Exercise requirements. The following data needs to be repeated exactly, with all images excluded.

Items listed in a dataset.
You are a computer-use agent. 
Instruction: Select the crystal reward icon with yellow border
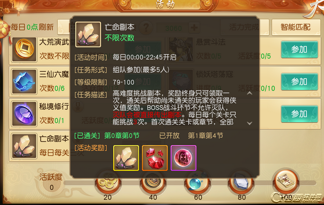(x=126, y=158)
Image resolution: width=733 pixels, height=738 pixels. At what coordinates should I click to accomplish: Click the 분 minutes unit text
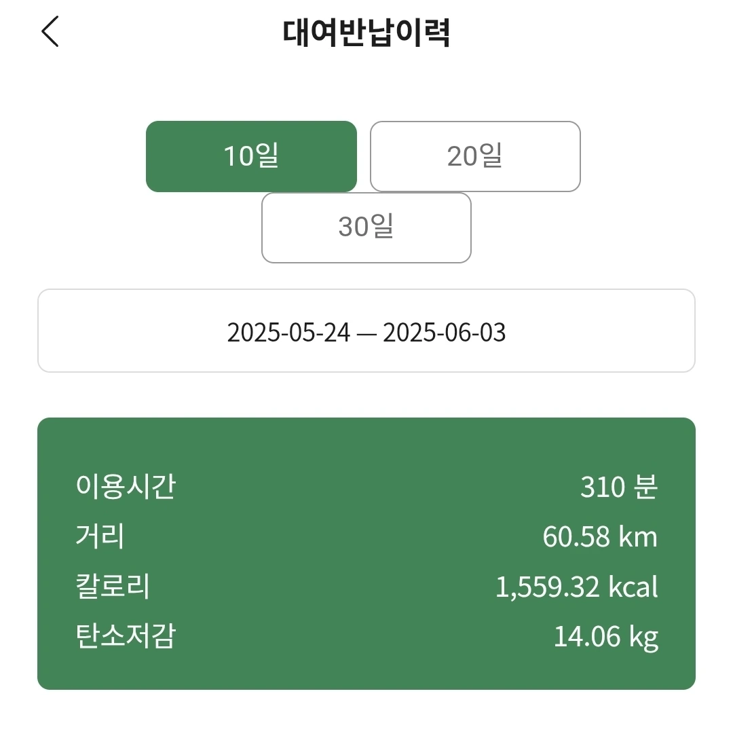pos(645,486)
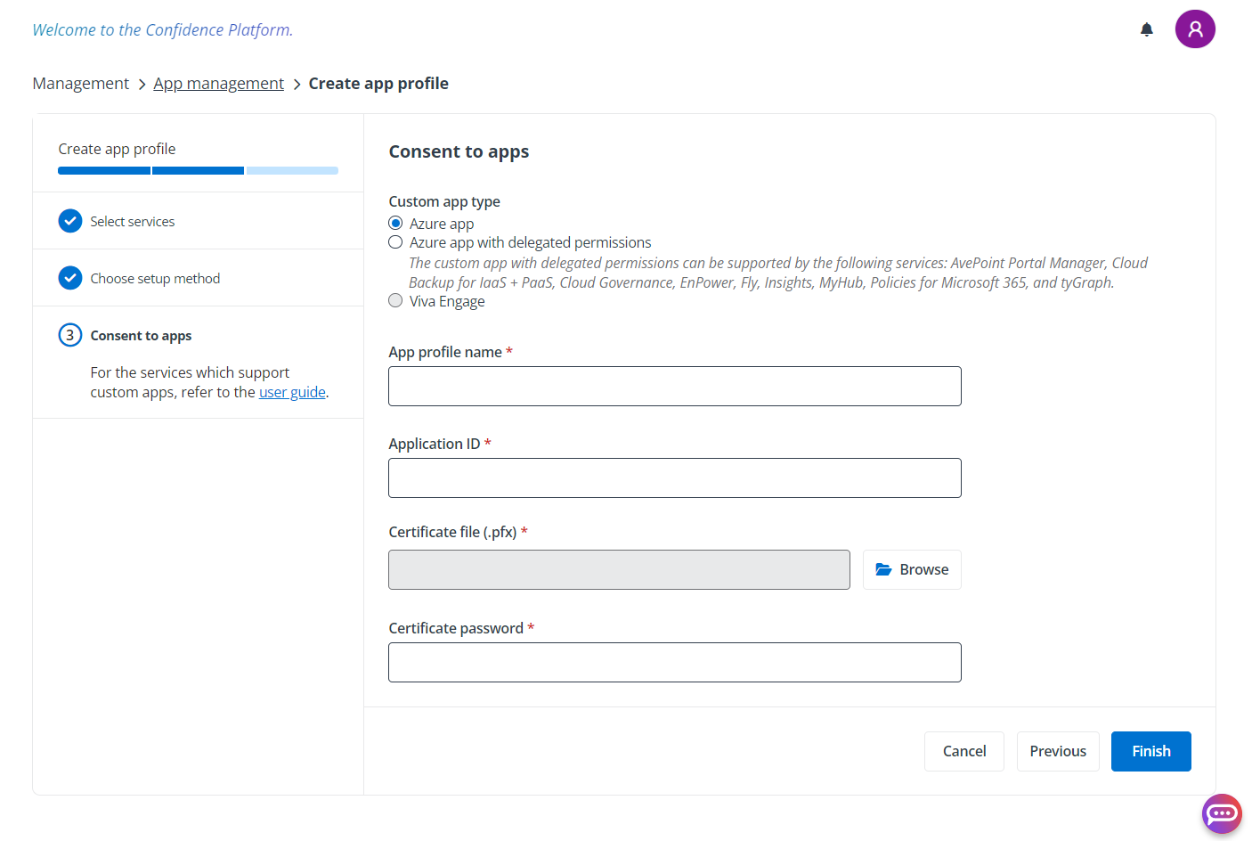Open the chat support bubble icon
Viewport: 1252px width, 841px height.
point(1222,813)
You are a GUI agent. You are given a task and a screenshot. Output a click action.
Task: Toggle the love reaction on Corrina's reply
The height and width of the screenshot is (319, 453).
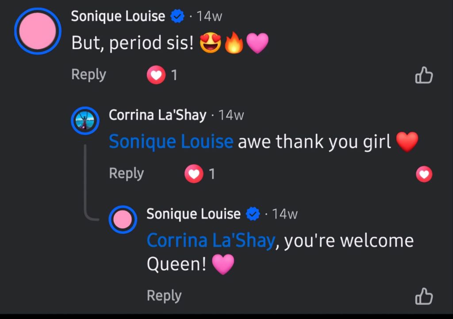(424, 174)

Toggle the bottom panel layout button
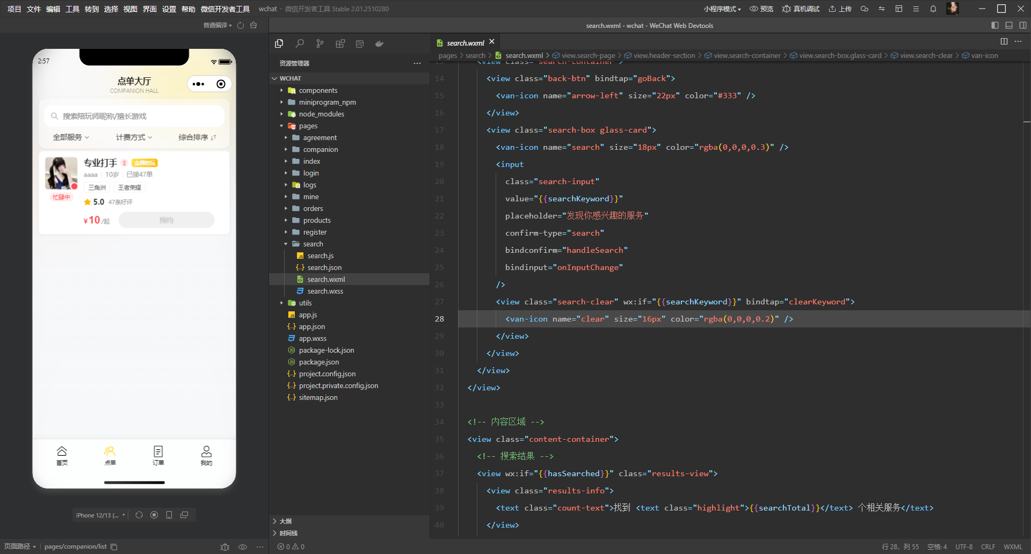(x=1008, y=25)
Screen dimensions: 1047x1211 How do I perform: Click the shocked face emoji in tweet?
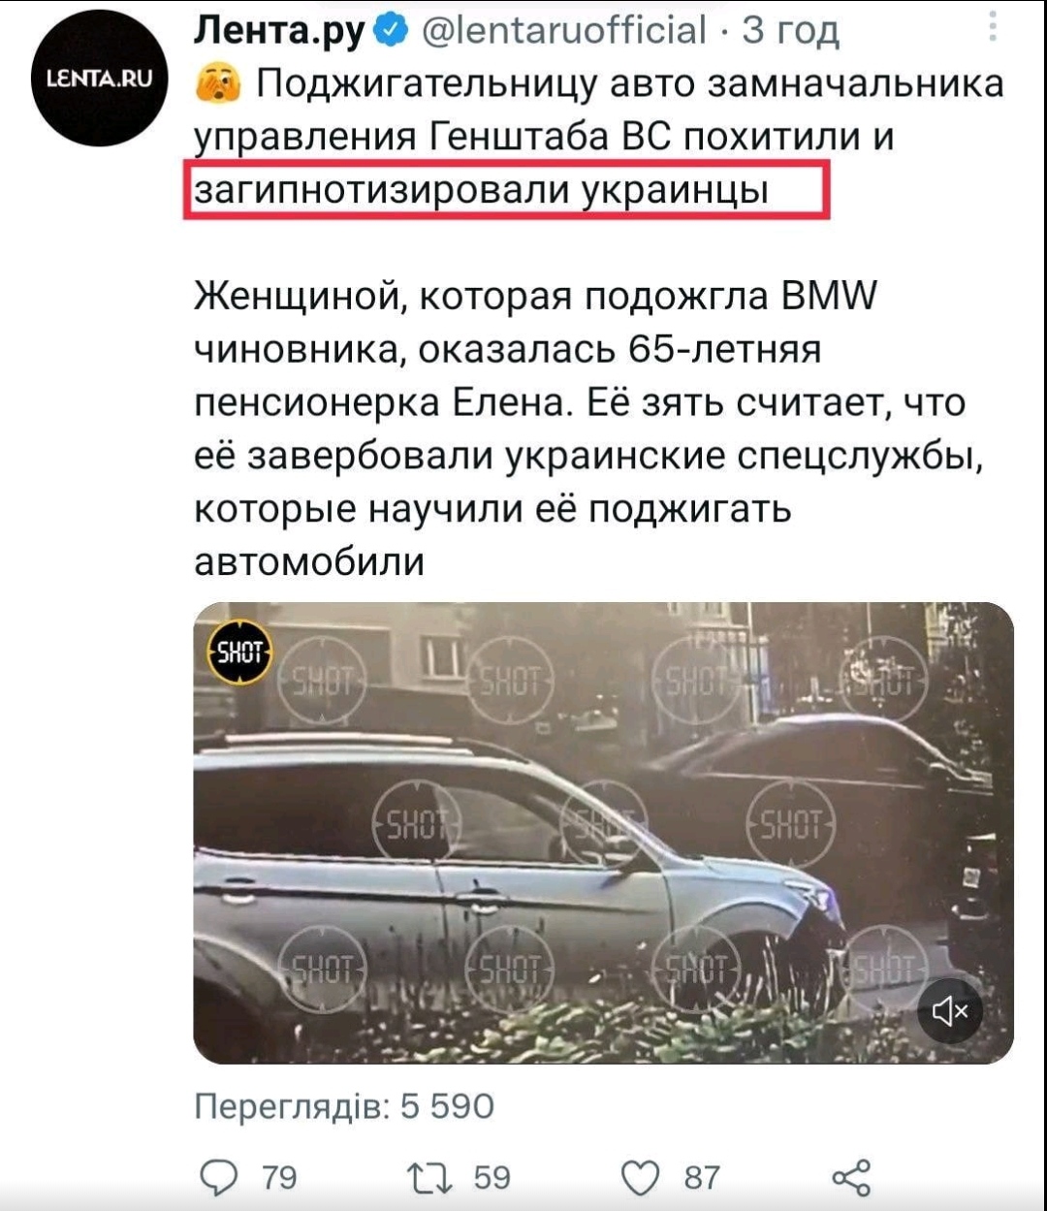click(218, 86)
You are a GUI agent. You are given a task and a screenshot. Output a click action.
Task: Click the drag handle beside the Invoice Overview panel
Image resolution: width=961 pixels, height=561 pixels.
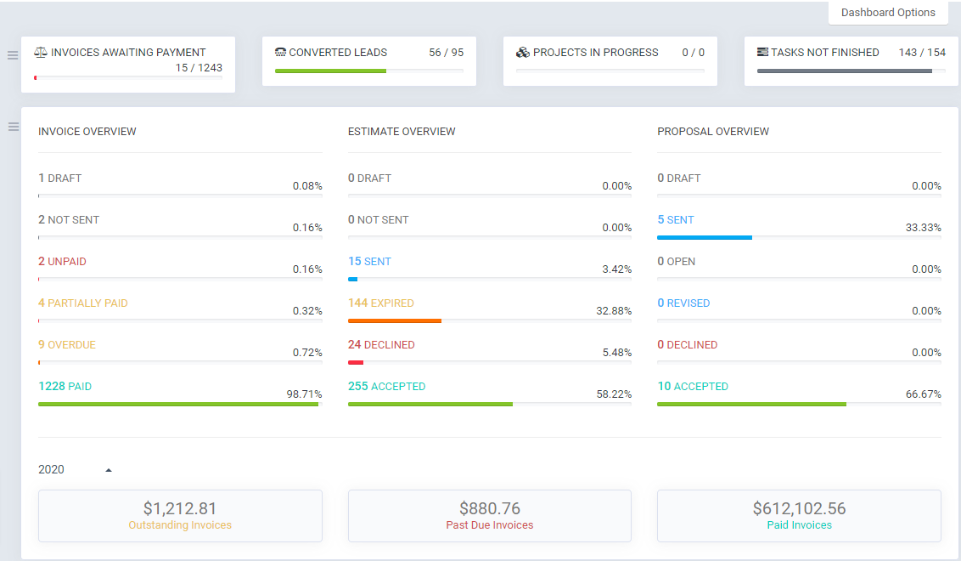pyautogui.click(x=13, y=127)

Your solution.
You are a computer-use agent. 
Instruction: Select the crystal reward icon with yellow border
(x=126, y=158)
Image resolution: width=733 pixels, height=738 pixels. At what coordinates should I click to accomplish: Click the 분 minutes unit text
pos(645,486)
Open the chat support bubble icon
Viewport: 1252px width, 841px height.
point(1222,813)
You are a GUI agent. You are given a task and a screenshot. Output a click action.
Task: Toggle the love reaction on Corrina's reply
The height and width of the screenshot is (319, 453).
(424, 174)

Toggle the bottom panel layout button
(x=1008, y=25)
Screen dimensions: 1047x1211 How do I perform: Click the shocked face emoji in tweet?
click(218, 86)
You are a GUI agent. You are given a task and a screenshot. Output a click action.
Task: Click the drag handle beside the Invoice Overview panel
Image resolution: width=961 pixels, height=561 pixels.
pyautogui.click(x=13, y=127)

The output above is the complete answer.